TESTO DATO:
□ □ □

E con quelle letture tanti di noi adulti un po' maturi siamo cresciuti, immaginando una funzione idealizzata della scuola che trasm
ette valori e che instilla anche conoscenze e cultura, formando così alla vita. 
Nelle pagine di Cuore vi è il personaggio di Franti, che è il riottoso e l'incorreggibile, anche se anche dal suo comportamento "deviante", il maestro alla guida della sua composita scolaresca riesce a trarre lezioni di vita.
Gianburrasca invece fu della scuola italiana il contraltare burlesco, quello dell'irriducibile cialtroneria dell'alunno che vuole farsi beffe della scuola e con la vocazione del ribelle, ma già con Vamba (Luigi Bertelli) eravamo andati molto più avanti di Cuore (la prima edizione del Giornalino fu nel 1907) e qualche dubbio sulla mission educativa della scuola cominciava a sorgere da qualche parte.
E adesso, giunti al passaggio tra il 20° e il 21° secolo, l'insegnante Lodoli, insegnante prima ancora che scrittore, ha affrontato la questione dello stato dell'arte della scuola italiana nel suo "Il rosso e il blu. Cuori ed errori della scuola italiana", Einaudi (e non solo in questo testo, peraltro): disperante, nella buona sostanza, il ritratto che scaturisce dalle sue pagine, quello di una scuola che non è più in grado di incidere significativamente nelle menti dei giovani che le vengono affidati; una scuola in cui la maggior parte degli insegnanti si abbandonano al cinismo, se hanno ancora un briciolo di idealismo se non sono essi stessi insipienti perché anch'essi forgiati da un sistema di istruzione stolido e poco attento ai cambiamenti epocali.
Eppure, qualche cosa di significativo ed importante ogni tanto avviene; qualche messaggio umano viene trasmesso; qualche seme attecchisce e germoglia, inaspettatamente, anche se spesso non si comprende come ciò sia potuto accadere, perchè chi l'aveva fattto prima era convinto di aver seminato nel deserto.

□ □ □

MATERIALE:
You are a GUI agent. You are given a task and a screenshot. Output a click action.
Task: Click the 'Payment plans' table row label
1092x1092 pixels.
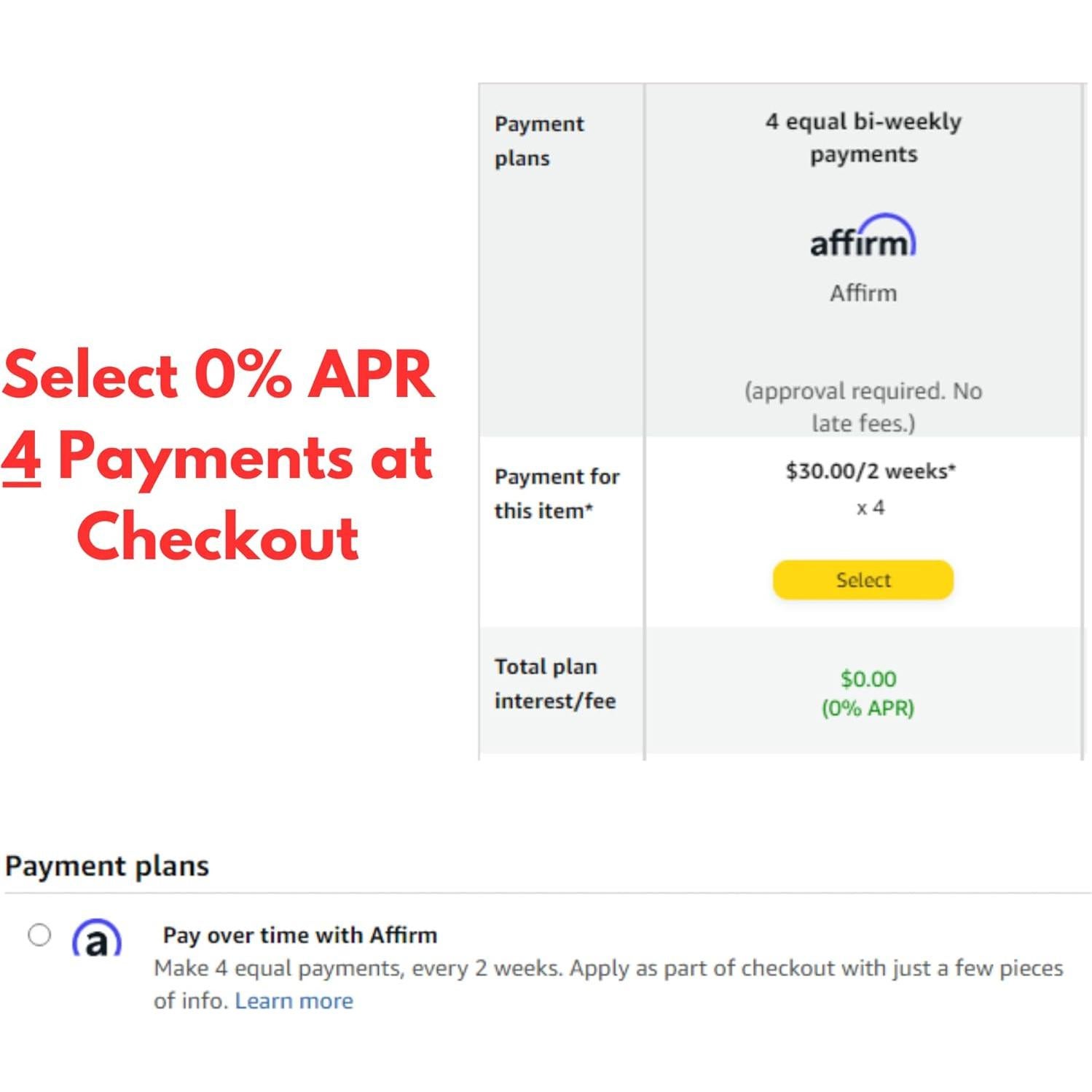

□ □ □

Riporta senza alcuna modifica il passo del testo sulla scuola italiana che va da "E con quelle" fino a "così alla vita." incluso.

IN RISPOSTA:
E con quelle letture tanti di noi adulti un po' maturi siamo cresciuti, immaginando una funzione idealizzata della scuola che trasm
ette valori e che instilla anche conoscenze e cultura, formando così alla vita.